Stamps produced by dry printing can be distinguished by whiter paper and higher surface sheen. The stamps feel thicker and the designs are more pronounced than on wet printings. So the dry printing experiment was a success, and all U.S. postage stamps have been printed by this method since the late 1950s.
 

Jefferson’s University Of Virginia 

On January 25, 1819, Thomas Jefferson succeeded in securing a charter for his beloved University of Virginia (UVA).

Jefferson had long wanted to establish a school in Virginia.  He had attended The College of William and Mary but grew unhappy with its religious stances and lack of science courses.
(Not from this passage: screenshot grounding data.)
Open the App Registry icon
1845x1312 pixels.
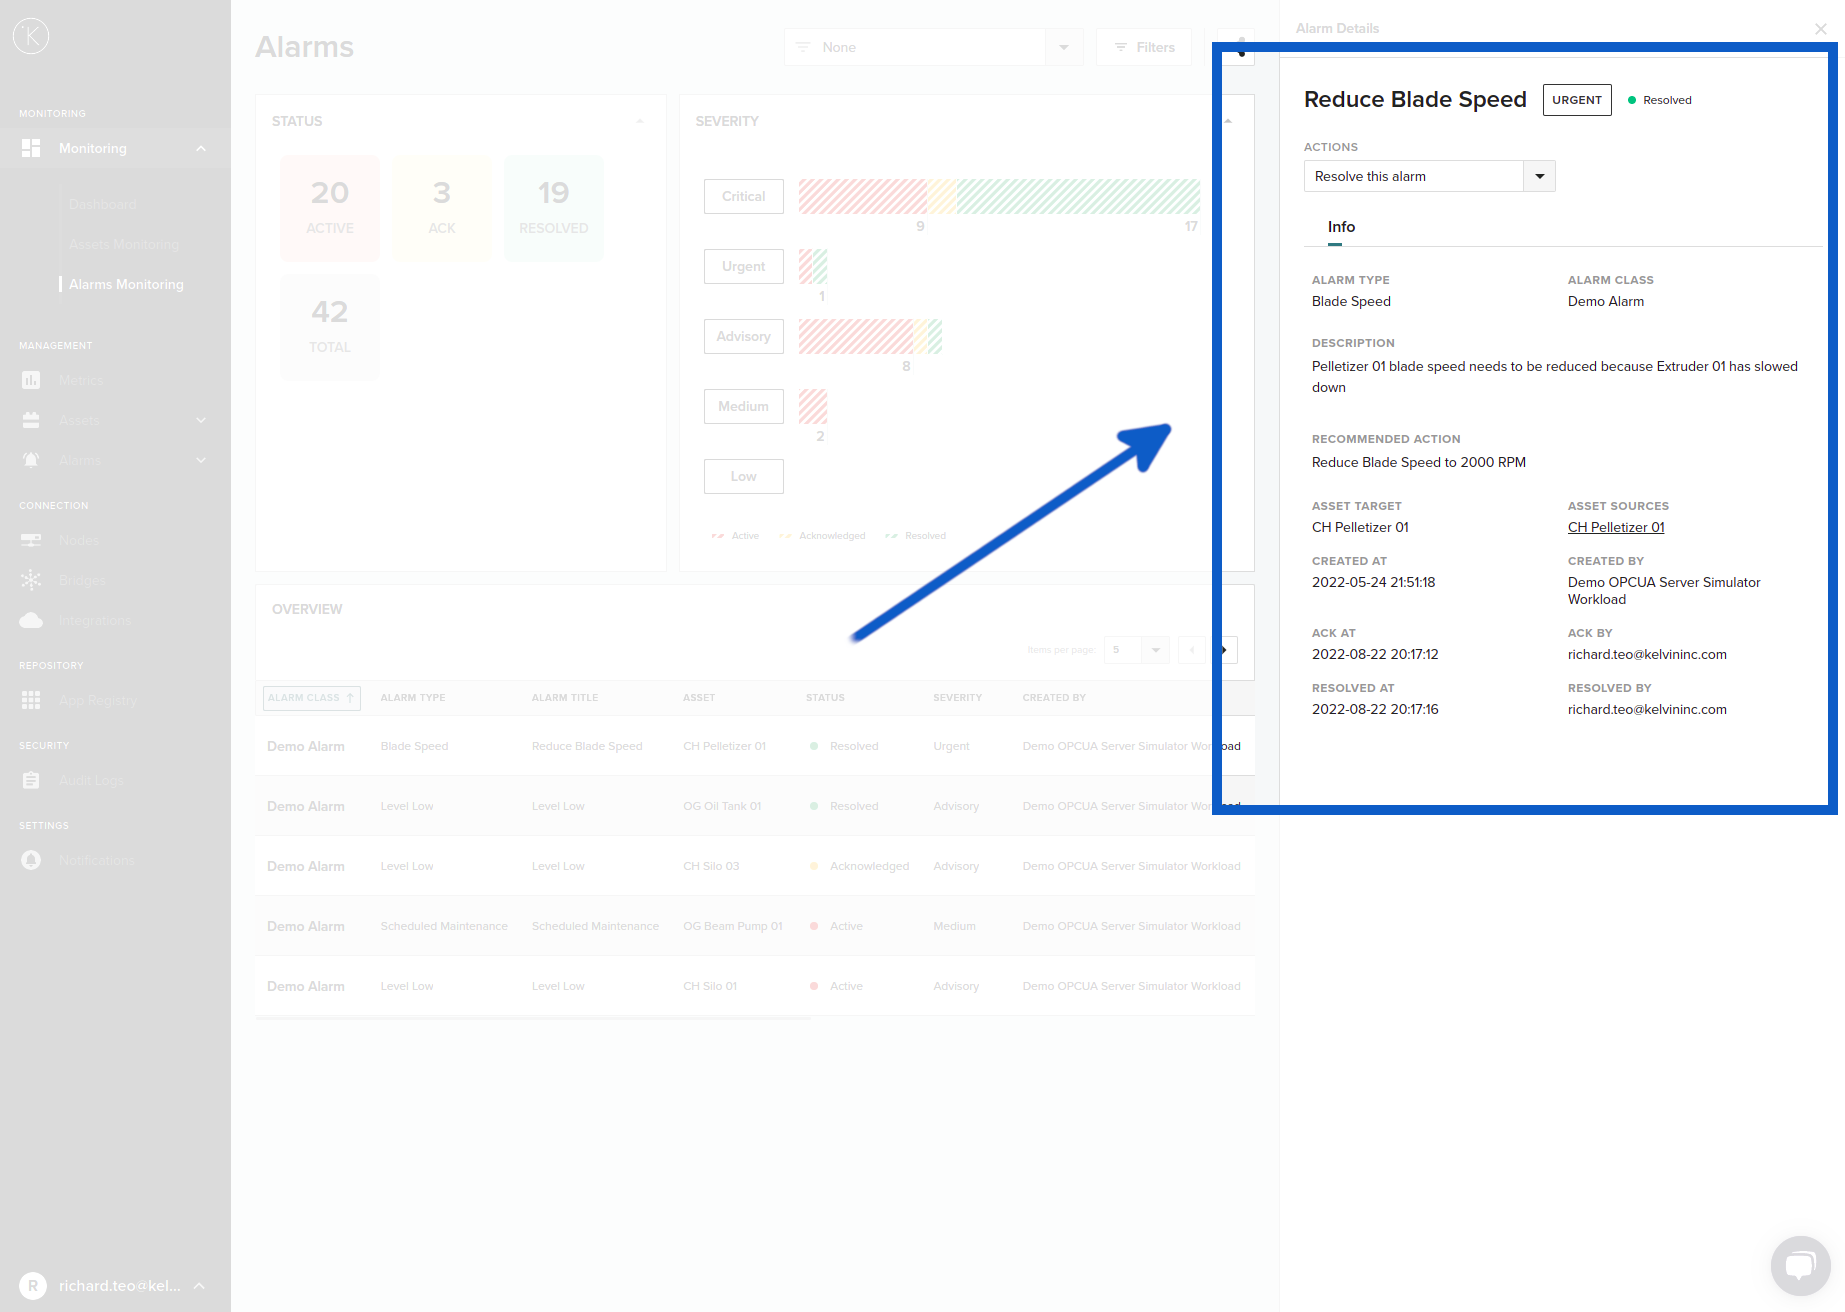pos(31,700)
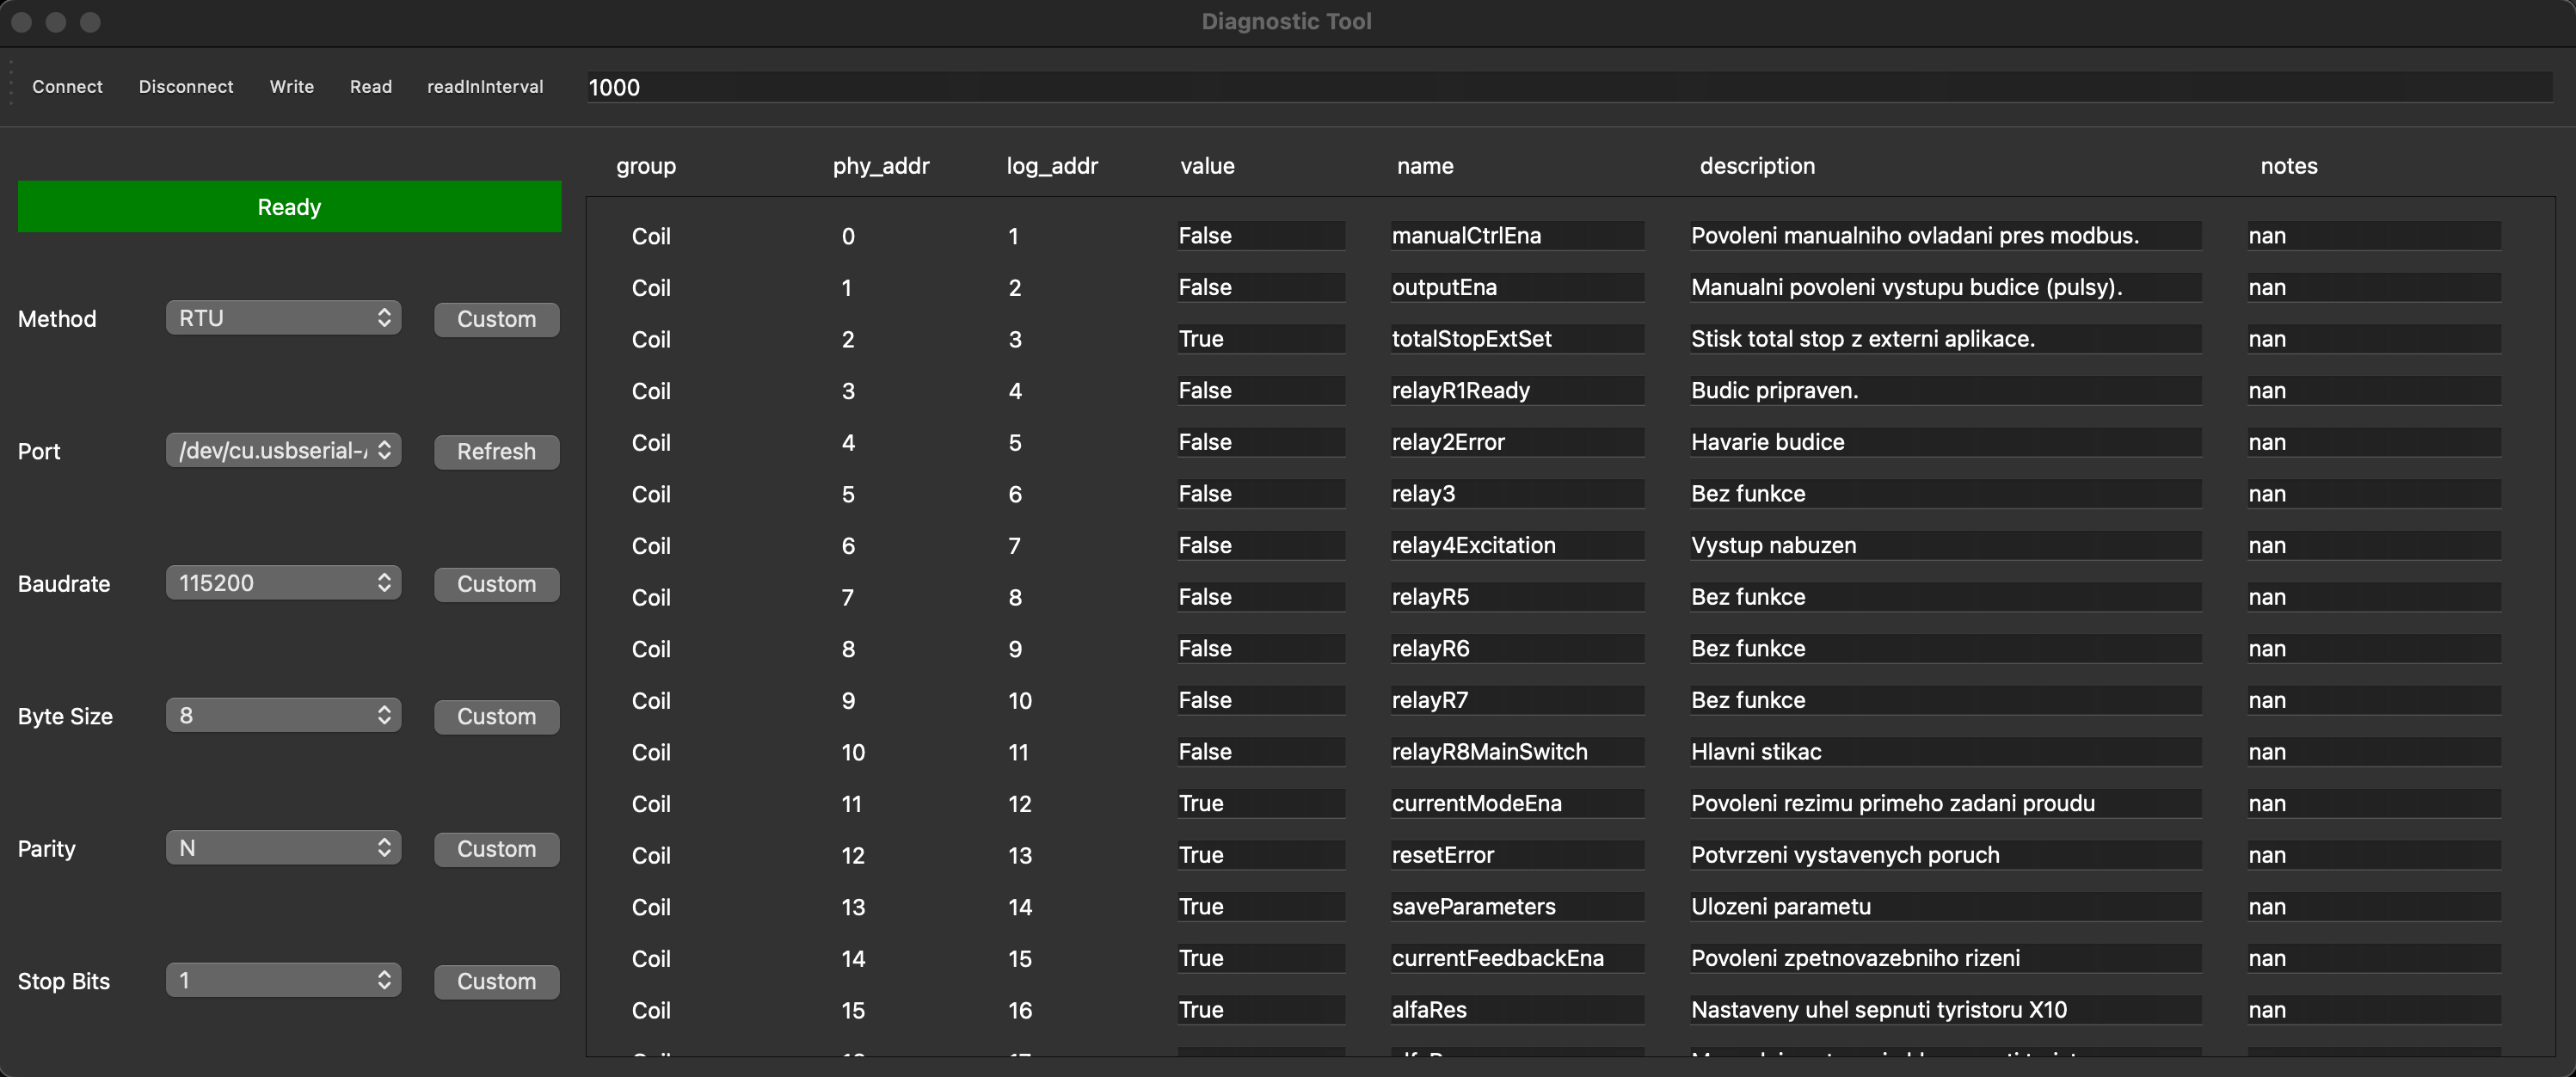The height and width of the screenshot is (1077, 2576).
Task: Start readInInterval polling from toolbar
Action: [485, 87]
In 1800, while still serving as Vice President, he wrote to scientist Joseph Priestley, “We wish to establish in the upper country of Virginia, and more centrally for the State, a University on a plan so broad and liberal and modern, as to be worth patronizing with the public support, and be a temptation to the youth of other States to come and drink of the cup of knowledge and fraternize with us.” And as president, Jefferson continued to muse over the idea of the university, writing it would be “on the most extensive and liberal scale that our circumstances would call for and our faculties meet.”

Jefferson resolved to establish his own school in Virginia and spent several years planning and gaining support.  In 1817, he and fellow presidents James Monroe and James Madison met with John Marshall and 24 other dignitaries to select a site for the school.  They chose Charlottesville, where James Monroe had purchased a plot of land years before.  The Board of Visitors purchased the land and laid the first cornerstone later that same year.  At the time, they called the school Central College.

Then on January 25, 1819, the Virginia General Assembly voted to grant the school a charter as the University of Virginia. Over the next several years, Jefferson was involved in all aspects of the school’s creation, from drawing the plans for its buildings to hiring faculty.  The building was one of the largest construction projects in the history of North America at the time. On March 7, 1825, Jefferson had the pleasure of seeing the university open its doors to its first class of students.

At the time of its opening, UVA was quite different from the other schools of the day. At the time, most schools offered study in a single course, such as medicine, law, or divinity.  But at UVA, students could study in up to eight different independent schools – medicine, law, mathematics, chemistry, ancient languages, modern languages, natural philosophy, and moral philosophy. Another major difference was that the school wasn’t centered on religion.  In fact, while most schools had a chapel at their heart, UVA had a library.

After the school opened, Jefferson remained intensely involved.  He hosted Sunday dinners at his Monticello home for both students and teachers. Jefferson saw UVA as one of his greatest accomplishments and it was one of his most beloved achievements.  So much so, that he insisted it be included on his gravestone.

During the Civil War, UVA was one of the few colleges in the South to remain open during the fighting.  At one point, Union troops captured Charlottesville, but the school’s faculty convinced George Armstrong Custer to spare the school because it was such a large part of Jefferson’s legacy.  He agreed and they left days later, and classes were able to continue.

In 1875, a grant from the Commonwealth of Virginia made it so that all Virginians could attend the school for free.  The school was unique in that it had no president, as directed by Jefferson.  However, that changed in 1904 when Edwin Alderman became the school’s first president. He was a significant fund-raiser and helped reform and modernize the school.  He also created new departments in geology, forestry, education, and commerce.

Over the years, several notable Americans have attended UVA, including President Woodrow Wilson, explorer Richard Byrd, poet Edgar Allan Poe, Senators Robert, and Teddy Kennedy, and US Secretary of the Treasury John Snow.